Because physical theft presents a real risk to data, it’s important to treat physical security with the same level of attention as cybersecurity. This means monitoring and restricting access to data storage and processing areas, enforcing strict policies regarding BYOD and remote access, developing policies regarding the locking and protecting of computers and mobile devices, and training employees to be aware of suspicious activity. Strict policies that govern the disposal of old data are also important; thieves are not above searching through the garbage to find useful information.
Skimming is the theft of data contained in the magnetic strip on the back of a credit or debit card. The magnetic strip contains all sorts of information that can be useful to a thief: the account number, expiration date, cardholder’s name and address, the PIN number, and more.

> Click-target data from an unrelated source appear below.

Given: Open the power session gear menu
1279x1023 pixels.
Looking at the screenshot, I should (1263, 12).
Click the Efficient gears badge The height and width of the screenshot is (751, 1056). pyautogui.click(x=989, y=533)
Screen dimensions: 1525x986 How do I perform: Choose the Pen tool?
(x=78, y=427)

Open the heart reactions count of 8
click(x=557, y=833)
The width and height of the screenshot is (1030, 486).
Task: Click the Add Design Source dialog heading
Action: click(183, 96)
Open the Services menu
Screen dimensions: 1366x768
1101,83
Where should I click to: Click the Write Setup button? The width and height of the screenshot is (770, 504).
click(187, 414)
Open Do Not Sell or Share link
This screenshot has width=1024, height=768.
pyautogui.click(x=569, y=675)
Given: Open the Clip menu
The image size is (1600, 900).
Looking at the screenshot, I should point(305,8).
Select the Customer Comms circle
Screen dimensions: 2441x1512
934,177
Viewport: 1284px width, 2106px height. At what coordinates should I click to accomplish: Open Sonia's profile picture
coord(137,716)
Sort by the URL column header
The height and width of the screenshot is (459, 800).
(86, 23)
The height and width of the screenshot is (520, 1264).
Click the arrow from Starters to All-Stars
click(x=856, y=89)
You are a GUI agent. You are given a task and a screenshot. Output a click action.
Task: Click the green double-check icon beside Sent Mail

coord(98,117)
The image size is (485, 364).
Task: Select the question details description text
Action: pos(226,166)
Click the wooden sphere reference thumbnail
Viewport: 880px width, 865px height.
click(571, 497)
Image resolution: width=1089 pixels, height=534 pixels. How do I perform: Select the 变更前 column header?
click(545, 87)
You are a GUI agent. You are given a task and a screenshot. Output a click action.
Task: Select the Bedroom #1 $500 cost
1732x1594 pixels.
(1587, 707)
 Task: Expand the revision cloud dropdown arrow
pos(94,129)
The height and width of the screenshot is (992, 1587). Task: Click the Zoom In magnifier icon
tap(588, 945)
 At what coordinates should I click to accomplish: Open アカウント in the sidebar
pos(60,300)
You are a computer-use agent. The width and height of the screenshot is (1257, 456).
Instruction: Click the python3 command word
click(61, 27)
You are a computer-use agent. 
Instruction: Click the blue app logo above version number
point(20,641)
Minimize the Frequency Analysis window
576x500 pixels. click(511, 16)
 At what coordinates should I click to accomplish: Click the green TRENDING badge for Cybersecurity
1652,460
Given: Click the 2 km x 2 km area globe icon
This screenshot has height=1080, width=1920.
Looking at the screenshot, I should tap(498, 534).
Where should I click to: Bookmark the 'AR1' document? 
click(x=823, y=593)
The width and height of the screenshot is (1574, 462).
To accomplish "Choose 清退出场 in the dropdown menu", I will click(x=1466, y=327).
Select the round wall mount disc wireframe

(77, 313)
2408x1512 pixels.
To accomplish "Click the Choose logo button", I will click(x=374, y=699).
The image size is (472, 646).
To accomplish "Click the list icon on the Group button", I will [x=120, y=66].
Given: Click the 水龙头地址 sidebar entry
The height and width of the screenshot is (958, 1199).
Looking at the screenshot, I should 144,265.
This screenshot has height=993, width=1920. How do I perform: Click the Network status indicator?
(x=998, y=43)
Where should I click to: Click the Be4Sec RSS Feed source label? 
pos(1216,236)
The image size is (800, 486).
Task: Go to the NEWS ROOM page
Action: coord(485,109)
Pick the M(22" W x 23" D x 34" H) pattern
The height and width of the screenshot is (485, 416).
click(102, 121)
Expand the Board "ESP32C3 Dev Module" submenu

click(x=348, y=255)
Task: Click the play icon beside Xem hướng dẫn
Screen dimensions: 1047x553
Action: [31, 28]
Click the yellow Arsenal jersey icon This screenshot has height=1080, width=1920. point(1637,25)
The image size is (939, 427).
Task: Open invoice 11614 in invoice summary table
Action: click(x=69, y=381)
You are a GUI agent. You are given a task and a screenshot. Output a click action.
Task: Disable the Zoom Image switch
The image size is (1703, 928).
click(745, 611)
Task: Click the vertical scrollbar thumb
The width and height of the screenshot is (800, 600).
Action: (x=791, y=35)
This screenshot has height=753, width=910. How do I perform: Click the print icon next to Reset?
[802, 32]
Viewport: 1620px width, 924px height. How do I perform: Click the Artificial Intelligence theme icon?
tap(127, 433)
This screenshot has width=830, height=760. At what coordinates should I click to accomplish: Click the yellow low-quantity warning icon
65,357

Armed with that information, a criminal can not only go on a spending spree, but may be able to use that data to gather even more information about the victim, which can lead to identity theft and other issues.
Skimming usually happens in one of two ways. In some cases, unscrupulous employees will use small devices to skim the data from cards when out of view of the cardholder, such as when a waiter takes a credit card to pay the bill at a restaurant. In other cases, criminals are able to tamper with card readers at point-of-sale (POS) locations like gas pumps or ATMs, and install readers that steal the information from the card. Some skimmers may also be equipped with pinhole cameras to capture the PIN as it’s entered.
Protecting POS terminals against skimmers relies on vigilance, and close monitoring to prevent tampering. Experts recommend regularly opening or disassembling the terminal to ensure that it has not been compromised; if you find evidence of tampering, you could have a data breach and need to respond accordingly.
Cybercrime is, overall, the most common source of data breaches. This includes cyberespionage, Web application attacks, denial-of-service attacks, malware, and viruses. For example, one recent major breach was caused by malware that attacked POS terminals, collecting data from customers who paid using credit or debit cards. Applications called packet sniffers are commonly used by criminals to intercept data being shared over secure networks, including financial information and customer personal data.
Protecting against cybercrime is a major priority for any company that collects customer information, and usually involves ensuring that virus protection is kept up to date, installing intrusion detection and prevention software, maintaining firewalls, keeping logs of activity on sensitive networks, and following industry standards for data protection.
Every day businesses are under attack on multiple fronts, and realizing that data breaches can stem from several different source allows for a more comprehensive protection and response plan. Never assume that your data is safe because you have the best electronic protection, or because you don’t use POS terminals. Criminals want your data, and they will try anything to get it.